South Los Angeles residents were shocked to learn that, in January 2016, they were exposed to six-hours worth of untreated well water. And many residents are just now finding out about it. The affected water supply serves about 20,000 residents in Watts and neighboring Green Meadows, according to LA Times.
Paint Thinners and Pesticides
Five elementary schools in Watts are affected. Plastic bags are covering water fountains and the children are being given plastic water bottles, because of the “discolored water flowing from [the schools’] taps and fountains,” reports Angel Jennings for the Los Angeles Times.
Untreated water is a serious problem. According to the County of Los Angeles’ Public Health:
Water — particularly water drawn from sources near populated or industrialized areas—also frequently contains a variety of chemical impurities. Hazardous household waste like paint thinner or antifreeze that is improperly disposed of can migrate from disposal sites and contaminate water sources; pesticides applied to crops can be carried to lakes and streams after a heavy rain. Some water impurities cause significant health problems. High levels of the bacteria E. coli have been linked to gastrointestinal illness; high levels of arsenic have been tied to cancer.

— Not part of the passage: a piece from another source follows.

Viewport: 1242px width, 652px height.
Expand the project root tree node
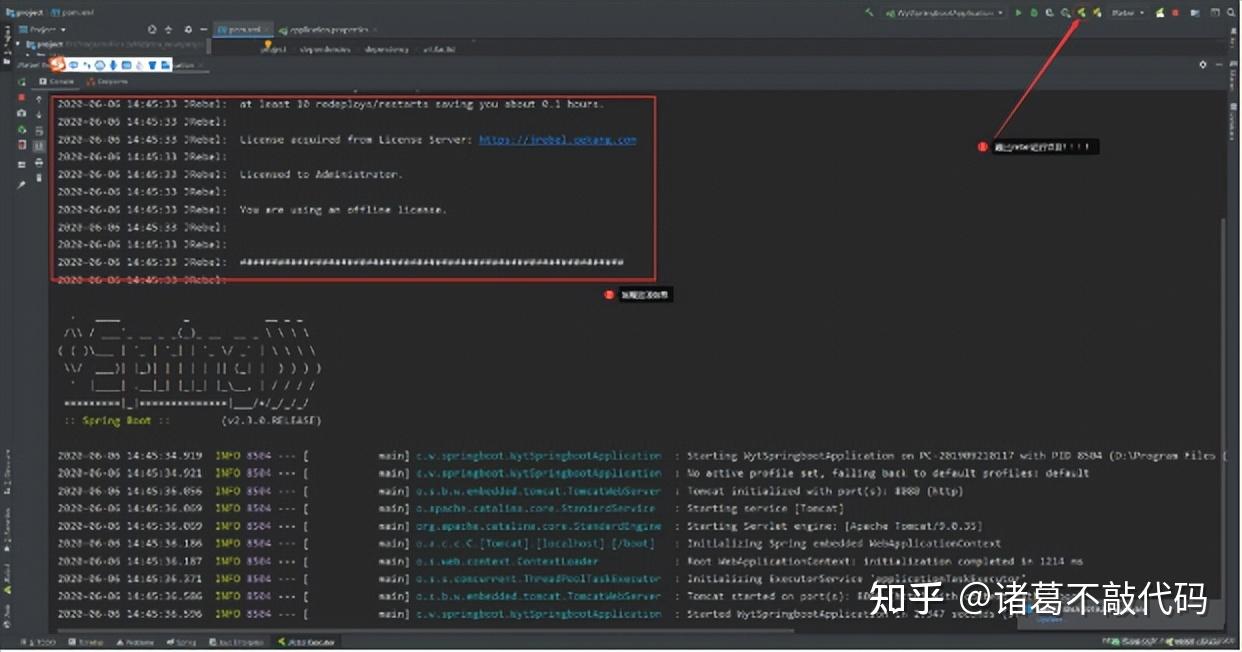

As reported in the Los Angeles Times, the State Water Resources Control Board found that the Los Angeles Department of Water and Power (DWP) violated federal law by not coming clean about the incident within the next business day; the Department could be forced to pay “$1,000 per day for each day the violation occurred,” but that’s really a small fee compared to what Watts residents were potentially exposed to. Marty Adams, DWP’s senior assistant general manager in charge of the water system, explains that the horrible incident “was not reported up the chain,” reports the Los Angeles Times.
The Department insists that the water in the five schools is safe to drink — no bacteria was discovered and chlorinated levels are consistent with federal guidelines. Yet the Department is still investigating the citywide discoloration. While the investigations are ongoing, it’s worth mentioning that Los Angeles’ water quality has taken a serious nosedive. Data from 2015 shows that L.A. has a problem of contaminated wells and contaminated groundwater.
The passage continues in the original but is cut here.